Chillicothe’s three mayoral candidates each said the possibility of a JEDD is very appealing.
“I’m certainly open to the concept,” said Democrat Luke Feeney. “I think that anything we can do to attract high-quality jobs to the area, the government should play a big role in that. If a JEDD is the best way to do that, we should be into it.”

That support is conditional, however, Feeney said. When drawing up a JEDD agreement, the city would have to be certain it is not overextending itself by providing services elsewhere – particularly where police and fire are involved – and that the income tax bump from within the JEDD area would support that extension. Basically, he said, a JEDD would have to be beneficial for everyone involved in the city and any township one might be reached with.

Republican Nancy Ames said she has been doing a lot of research on JEDDs.
“They are so beneficial to all parties involved,” she said. “It would definitely benefit both the township and the city to form a JEDD. No. 1, it would protect the township from annexation, which is something that (Green) township has been fearful of. No. 2, it would provide an economic development area that would bring in revenue and jobs to both the township and the city.”
Ames also pointed out that through the language in a JEDD contract, you can control what type of development is permitted in, keeping out unwanted types of businesses in a community from taking root. That’s especially true in areas without zoning.

For independent candidate Joe Sharp, so long as the contract is beneficial to both parties, a JEDD seems a logical way to go.

“I don’t see why we couldn’t sit down and make it advantageous to everyone, sure, I’d be in favor of it,” Sharp said.

Manegold said JEDDs offer an additional potential revenue source for land-locked communities like Chillicothe that are running out of growth opportunities within city limits while encouraging development in townships, which will provide benefits to both parties in terms of new tax revenue and expanded job opportunities for local residents.
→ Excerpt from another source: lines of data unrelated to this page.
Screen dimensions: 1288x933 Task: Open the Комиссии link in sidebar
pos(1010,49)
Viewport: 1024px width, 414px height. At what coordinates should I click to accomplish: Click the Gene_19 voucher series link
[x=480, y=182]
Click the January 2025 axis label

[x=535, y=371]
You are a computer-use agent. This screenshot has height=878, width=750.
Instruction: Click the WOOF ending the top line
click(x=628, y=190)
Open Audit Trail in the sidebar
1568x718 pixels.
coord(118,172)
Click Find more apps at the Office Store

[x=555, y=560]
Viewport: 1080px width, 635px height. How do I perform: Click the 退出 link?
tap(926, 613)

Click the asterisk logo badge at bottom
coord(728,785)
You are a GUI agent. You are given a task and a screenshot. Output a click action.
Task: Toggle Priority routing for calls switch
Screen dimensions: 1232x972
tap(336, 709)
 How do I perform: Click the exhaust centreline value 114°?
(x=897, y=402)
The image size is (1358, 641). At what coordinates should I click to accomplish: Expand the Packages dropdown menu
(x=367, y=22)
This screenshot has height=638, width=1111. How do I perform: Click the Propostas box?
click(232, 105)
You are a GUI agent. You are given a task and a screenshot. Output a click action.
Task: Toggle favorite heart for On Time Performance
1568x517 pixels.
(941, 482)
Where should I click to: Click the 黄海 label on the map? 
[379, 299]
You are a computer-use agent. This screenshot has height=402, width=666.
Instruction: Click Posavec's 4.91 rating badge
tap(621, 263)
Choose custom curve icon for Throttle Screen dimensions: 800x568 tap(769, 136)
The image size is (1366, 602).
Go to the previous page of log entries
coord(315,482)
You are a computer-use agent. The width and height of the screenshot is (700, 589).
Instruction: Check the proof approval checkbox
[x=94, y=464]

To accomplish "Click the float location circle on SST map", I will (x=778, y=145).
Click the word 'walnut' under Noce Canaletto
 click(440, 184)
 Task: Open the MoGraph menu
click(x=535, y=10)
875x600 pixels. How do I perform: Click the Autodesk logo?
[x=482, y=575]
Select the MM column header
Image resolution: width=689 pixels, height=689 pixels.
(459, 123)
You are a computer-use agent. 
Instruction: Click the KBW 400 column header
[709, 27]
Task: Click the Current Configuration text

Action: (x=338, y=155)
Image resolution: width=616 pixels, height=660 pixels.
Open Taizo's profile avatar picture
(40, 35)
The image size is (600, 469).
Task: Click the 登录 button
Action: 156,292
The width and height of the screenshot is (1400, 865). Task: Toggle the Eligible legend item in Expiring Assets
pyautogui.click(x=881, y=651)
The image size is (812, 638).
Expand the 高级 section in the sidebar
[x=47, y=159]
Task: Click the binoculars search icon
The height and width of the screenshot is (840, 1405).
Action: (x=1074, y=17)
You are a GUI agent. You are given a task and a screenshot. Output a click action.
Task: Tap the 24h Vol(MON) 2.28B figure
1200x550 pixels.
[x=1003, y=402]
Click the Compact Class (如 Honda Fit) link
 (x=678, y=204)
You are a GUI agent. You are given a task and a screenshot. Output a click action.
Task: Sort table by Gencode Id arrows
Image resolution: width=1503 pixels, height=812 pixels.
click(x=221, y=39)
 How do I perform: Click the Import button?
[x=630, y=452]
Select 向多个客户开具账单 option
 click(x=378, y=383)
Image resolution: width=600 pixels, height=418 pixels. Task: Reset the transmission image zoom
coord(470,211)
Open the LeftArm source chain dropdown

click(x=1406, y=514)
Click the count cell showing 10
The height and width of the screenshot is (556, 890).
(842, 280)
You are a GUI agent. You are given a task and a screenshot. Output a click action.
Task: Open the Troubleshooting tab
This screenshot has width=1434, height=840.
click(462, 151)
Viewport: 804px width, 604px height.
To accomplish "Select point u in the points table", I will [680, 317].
Green Township is the most commonly mentioned potential partner for a JEDD agreement with the city both because of the amount of available land for potential development and a boom in growth along the Ohio 159 corridor. Manegold mentioned that Transportation Review Advisory Council funds also appear to be falling into place for a study on extending the Ohio 207 connector all the way to Ohio 159, which could further spur development in that area.

How a JEDD is formed?

  • An agreement between the two parties – say a city and township – is drafted laying out terms of the JEDD, along with an economic development plan outlining its goals.
  • Time is allowed for public inspection of the contract and economic development plan, including a map of the area involved and a schedule of when services will be provided.
  • A public hearing is help to encourage public discussion and understanding.
  • The governing board of each party involved – in this example, city council and township trustees – must pass legislation approving the JEDD.
  • Necessary paperwork is filed with the county commissioners, including a petition signed by a majority of property owners within the JEDD area. The commissioners must then grant their approval.
  • The agreement would then go onto the ballot for voters to decide on final approval unless three things happen – a resolution passed by the township’s board of trustees in favor of a JEDD was unanimous, a majority of property owners within the JEDD file a petition in favor of its creation and appropriate zoning is already in place for the JEDD area. Since Ross County townships are not zoned currently, this third condition could not be met, making it likely that voters would have to approve any agreement.